* [WHAT YOU WILL DO] Quote every one of the items below word for word.

* [INPUT FOR THIS TASK]

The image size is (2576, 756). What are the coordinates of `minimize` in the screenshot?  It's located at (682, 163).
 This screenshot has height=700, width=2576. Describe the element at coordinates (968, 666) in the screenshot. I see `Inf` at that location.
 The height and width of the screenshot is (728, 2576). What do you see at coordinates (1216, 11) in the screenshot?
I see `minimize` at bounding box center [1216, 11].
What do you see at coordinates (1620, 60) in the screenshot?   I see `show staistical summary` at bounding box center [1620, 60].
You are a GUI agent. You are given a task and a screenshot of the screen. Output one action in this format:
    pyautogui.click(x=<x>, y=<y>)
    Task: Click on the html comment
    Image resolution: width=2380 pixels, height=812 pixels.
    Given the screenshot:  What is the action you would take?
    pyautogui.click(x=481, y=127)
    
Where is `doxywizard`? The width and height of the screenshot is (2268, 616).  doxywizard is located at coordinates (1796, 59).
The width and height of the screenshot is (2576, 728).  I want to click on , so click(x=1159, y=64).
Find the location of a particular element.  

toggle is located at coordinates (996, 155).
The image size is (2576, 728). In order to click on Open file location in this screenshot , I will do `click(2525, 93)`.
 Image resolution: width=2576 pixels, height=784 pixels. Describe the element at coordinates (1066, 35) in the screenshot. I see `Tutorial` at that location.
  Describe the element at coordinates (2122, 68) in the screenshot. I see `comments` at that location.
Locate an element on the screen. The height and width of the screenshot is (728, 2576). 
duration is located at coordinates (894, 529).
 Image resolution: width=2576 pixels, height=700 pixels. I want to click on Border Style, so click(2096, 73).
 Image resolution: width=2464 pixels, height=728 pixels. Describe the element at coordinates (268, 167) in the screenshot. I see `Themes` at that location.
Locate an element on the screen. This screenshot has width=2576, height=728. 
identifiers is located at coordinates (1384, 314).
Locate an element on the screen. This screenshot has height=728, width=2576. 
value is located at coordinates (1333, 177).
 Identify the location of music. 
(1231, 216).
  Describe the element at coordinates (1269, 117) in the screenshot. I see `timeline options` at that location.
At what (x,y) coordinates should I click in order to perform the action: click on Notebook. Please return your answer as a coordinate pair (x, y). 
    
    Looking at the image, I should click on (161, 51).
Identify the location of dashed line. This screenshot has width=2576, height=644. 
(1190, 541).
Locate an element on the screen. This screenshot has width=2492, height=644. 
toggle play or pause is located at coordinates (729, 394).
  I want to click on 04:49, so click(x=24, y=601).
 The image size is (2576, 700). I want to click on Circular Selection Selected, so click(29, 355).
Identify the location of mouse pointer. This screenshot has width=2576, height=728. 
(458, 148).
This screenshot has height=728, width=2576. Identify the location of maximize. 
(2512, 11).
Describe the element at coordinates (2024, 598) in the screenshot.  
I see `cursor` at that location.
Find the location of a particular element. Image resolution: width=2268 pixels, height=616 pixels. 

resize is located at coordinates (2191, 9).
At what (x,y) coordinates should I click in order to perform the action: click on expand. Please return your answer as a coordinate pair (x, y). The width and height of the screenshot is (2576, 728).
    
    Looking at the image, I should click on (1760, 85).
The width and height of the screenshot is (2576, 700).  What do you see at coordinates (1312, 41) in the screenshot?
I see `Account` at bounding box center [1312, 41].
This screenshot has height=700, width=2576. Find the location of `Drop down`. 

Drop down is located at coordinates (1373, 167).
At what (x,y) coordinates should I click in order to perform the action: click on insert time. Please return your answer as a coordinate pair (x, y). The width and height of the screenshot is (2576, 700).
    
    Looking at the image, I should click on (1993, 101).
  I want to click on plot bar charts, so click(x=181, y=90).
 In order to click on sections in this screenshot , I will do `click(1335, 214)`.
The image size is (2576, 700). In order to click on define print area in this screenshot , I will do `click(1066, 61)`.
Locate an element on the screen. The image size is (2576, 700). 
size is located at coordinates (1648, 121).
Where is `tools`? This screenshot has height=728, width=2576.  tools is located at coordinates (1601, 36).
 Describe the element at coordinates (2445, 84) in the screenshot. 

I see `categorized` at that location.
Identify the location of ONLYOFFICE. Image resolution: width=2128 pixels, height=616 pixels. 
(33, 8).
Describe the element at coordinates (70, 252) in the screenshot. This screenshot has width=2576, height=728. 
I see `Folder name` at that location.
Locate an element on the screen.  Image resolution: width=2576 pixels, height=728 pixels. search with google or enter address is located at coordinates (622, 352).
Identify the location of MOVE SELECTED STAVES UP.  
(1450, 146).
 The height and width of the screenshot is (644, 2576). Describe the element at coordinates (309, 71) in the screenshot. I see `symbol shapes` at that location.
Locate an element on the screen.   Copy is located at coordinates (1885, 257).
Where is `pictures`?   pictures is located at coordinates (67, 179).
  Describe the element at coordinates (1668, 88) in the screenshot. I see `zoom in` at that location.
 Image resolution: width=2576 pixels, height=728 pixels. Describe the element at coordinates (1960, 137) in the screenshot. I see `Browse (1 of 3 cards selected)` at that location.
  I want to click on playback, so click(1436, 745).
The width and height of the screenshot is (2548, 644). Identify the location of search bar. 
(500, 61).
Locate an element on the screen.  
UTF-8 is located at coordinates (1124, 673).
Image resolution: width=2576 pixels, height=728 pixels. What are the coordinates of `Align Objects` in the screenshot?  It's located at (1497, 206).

* [RESULT OF THE TASK]
The image size is (2576, 756). What are the coordinates of `minimize` in the screenshot?  It's located at (682, 163).
 This screenshot has height=700, width=2576. Describe the element at coordinates (968, 666) in the screenshot. I see `Inf` at that location.
 The height and width of the screenshot is (728, 2576). What do you see at coordinates (1216, 11) in the screenshot?
I see `minimize` at bounding box center [1216, 11].
What do you see at coordinates (1620, 60) in the screenshot?   I see `show staistical summary` at bounding box center [1620, 60].
You are a GUI agent. You are given a task and a screenshot of the screen. Output one action in this format:
    pyautogui.click(x=<x>, y=<y>)
    Task: Click on the html comment
    Image resolution: width=2380 pixels, height=812 pixels.
    Given the screenshot:  What is the action you would take?
    pyautogui.click(x=481, y=127)
    
Where is `doxywizard`? The width and height of the screenshot is (2268, 616).  doxywizard is located at coordinates (1796, 59).
The width and height of the screenshot is (2576, 728).  I want to click on , so click(x=1159, y=64).
Find the location of a particular element.  

toggle is located at coordinates (996, 155).
The image size is (2576, 728). In order to click on Open file location in this screenshot , I will do `click(2525, 93)`.
 Image resolution: width=2576 pixels, height=784 pixels. Describe the element at coordinates (1066, 35) in the screenshot. I see `Tutorial` at that location.
  Describe the element at coordinates (2122, 68) in the screenshot. I see `comments` at that location.
Locate an element on the screen. The height and width of the screenshot is (728, 2576). 
duration is located at coordinates (894, 529).
 Image resolution: width=2576 pixels, height=700 pixels. I want to click on Border Style, so click(2096, 73).
 Image resolution: width=2464 pixels, height=728 pixels. Describe the element at coordinates (268, 167) in the screenshot. I see `Themes` at that location.
Locate an element on the screen. This screenshot has width=2576, height=728. 
identifiers is located at coordinates (1384, 314).
Locate an element on the screen. This screenshot has height=728, width=2576. 
value is located at coordinates (1333, 177).
 Identify the location of music. 
(1231, 216).
  Describe the element at coordinates (1269, 117) in the screenshot. I see `timeline options` at that location.
At what (x,y) coordinates should I click in order to perform the action: click on Notebook. Please return your answer as a coordinate pair (x, y). 
    
    Looking at the image, I should click on (161, 51).
Identify the location of dashed line. This screenshot has width=2576, height=644. 
(1190, 541).
Locate an element on the screen. This screenshot has width=2492, height=644. 
toggle play or pause is located at coordinates (729, 394).
  I want to click on 04:49, so click(x=24, y=601).
 The image size is (2576, 700). I want to click on Circular Selection Selected, so click(29, 355).
Identify the location of mouse pointer. This screenshot has width=2576, height=728. 
(458, 148).
This screenshot has height=728, width=2576. Identify the location of maximize. 
(2512, 11).
Describe the element at coordinates (2024, 598) in the screenshot.  
I see `cursor` at that location.
Find the location of a particular element. Image resolution: width=2268 pixels, height=616 pixels. 

resize is located at coordinates (2191, 9).
At what (x,y) coordinates should I click in order to perform the action: click on expand. Please return your answer as a coordinate pair (x, y). The width and height of the screenshot is (2576, 728).
    
    Looking at the image, I should click on (1760, 85).
The width and height of the screenshot is (2576, 700).  What do you see at coordinates (1312, 41) in the screenshot?
I see `Account` at bounding box center [1312, 41].
This screenshot has height=700, width=2576. Find the location of `Drop down`. 

Drop down is located at coordinates (1373, 167).
At what (x,y) coordinates should I click in order to perform the action: click on insert time. Please return your answer as a coordinate pair (x, y). The width and height of the screenshot is (2576, 700).
    
    Looking at the image, I should click on (1993, 101).
  I want to click on plot bar charts, so click(x=181, y=90).
 In order to click on sections in this screenshot , I will do `click(1335, 214)`.
The image size is (2576, 700). In order to click on define print area in this screenshot , I will do `click(1066, 61)`.
Locate an element on the screen. The image size is (2576, 700). 
size is located at coordinates (1648, 121).
Where is `tools`? This screenshot has height=728, width=2576.  tools is located at coordinates (1601, 36).
 Describe the element at coordinates (2445, 84) in the screenshot. 

I see `categorized` at that location.
Identify the location of ONLYOFFICE. Image resolution: width=2128 pixels, height=616 pixels. 
(33, 8).
Describe the element at coordinates (70, 252) in the screenshot. This screenshot has width=2576, height=728. 
I see `Folder name` at that location.
Locate an element on the screen.  Image resolution: width=2576 pixels, height=728 pixels. search with google or enter address is located at coordinates (622, 352).
Identify the location of MOVE SELECTED STAVES UP.  
(1450, 146).
 The height and width of the screenshot is (644, 2576). Describe the element at coordinates (309, 71) in the screenshot. I see `symbol shapes` at that location.
Locate an element on the screen.   Copy is located at coordinates (1885, 257).
Where is `pictures`?   pictures is located at coordinates (67, 179).
  Describe the element at coordinates (1668, 88) in the screenshot. I see `zoom in` at that location.
 Image resolution: width=2576 pixels, height=728 pixels. Describe the element at coordinates (1960, 137) in the screenshot. I see `Browse (1 of 3 cards selected)` at that location.
  I want to click on playback, so click(1436, 745).
The width and height of the screenshot is (2548, 644). Identify the location of search bar. 
(500, 61).
Locate an element on the screen.  
UTF-8 is located at coordinates (1124, 673).
Image resolution: width=2576 pixels, height=728 pixels. What are the coordinates of `Align Objects` in the screenshot?  It's located at (1497, 206).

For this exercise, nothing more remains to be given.